Evaluation of a Combination "Lymphocyte Apoptosis Model" to Predict Survival of Sepsis Patients in an Intensive Care Unit

Wenqiang Jiang; Wenhong Zhong; Yiyu Deng; Chunbo Chen; Qiaosheng Wang; Maohua Zhou; Xusheng Li; Cheng Sun; Hongke Zeng


BMC Anesthesiol. 2018;18(89) 

In This Article

Abstract and Introduction


Background: A major challenge in sepsis intervention is unclear risk stratification. We postulated that a panel of biomarkers of lymphocyte apoptosis and immune function, termed the "lymphocyte apoptosis model," would be an effective tool for predicting 28-day survival for sepsis patients.

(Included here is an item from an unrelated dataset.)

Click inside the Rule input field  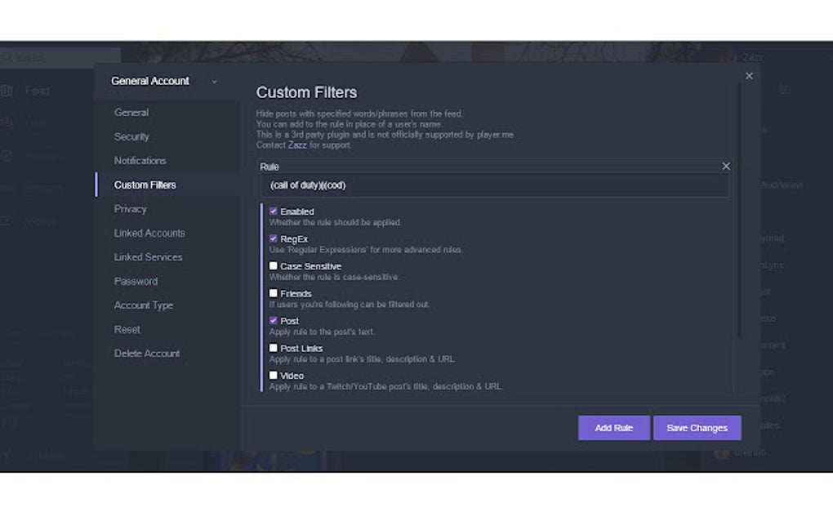[x=490, y=185]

Methods: A total of 52 consecutive sepsis patients were enrolled. Peripheral blood samples were collected on day 1 of admission for quantification of biomarkers of lymphocyte apoptosis and immune function, including lymphocyte count, lymphocyte apoptotic percentage, expression on monocyte HLA-DR, CD4+/CD8+ T cell ratio, T helper type 1 to type 2 ratio (Th1/Th2), cytochrome c levels, and various proinflammatory cytokine levels. Sepsis severity was classified using Acute Physiology and Chronic Health Evaluation II (APACHE II) and Sequential Organ Failure Assessment (SOFA) scores. Survival was assessed at 28 days.

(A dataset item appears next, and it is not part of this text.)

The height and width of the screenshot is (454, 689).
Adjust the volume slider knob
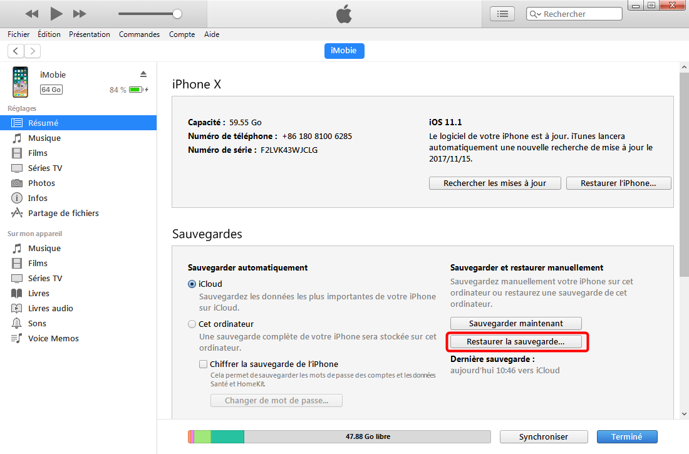click(x=177, y=14)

Results: Compared with survivors, non-survivors had significantly higher lymphocyte apoptotic percentages and plasma cytochrome c levels and significantly lower lymphocyte counts, Th1/Th2 ratios, and HLA-DR expression on day 1 of admission. Multivariate analysis identified cytochrome c levels (odds ratio [OR]1.829, p = 0.025), lymphocyte apoptotic percentage (OR 1.103, p = 0.028), lymphocyte count (OR 0.150, p = 0.047), and HLA-DR expression (OR 0.923, p = 0.021) as independent predictors of 28-day mortality. A logistic regression equation incorporating the independent risk factors predicted 28-day mortality with greater accuracy than did the APACHE II score or single components biomarkers.

Conclusions: The "lymphocyte apoptosis model" may be useful for risk stratification and predicting prognosis of sepsis patients.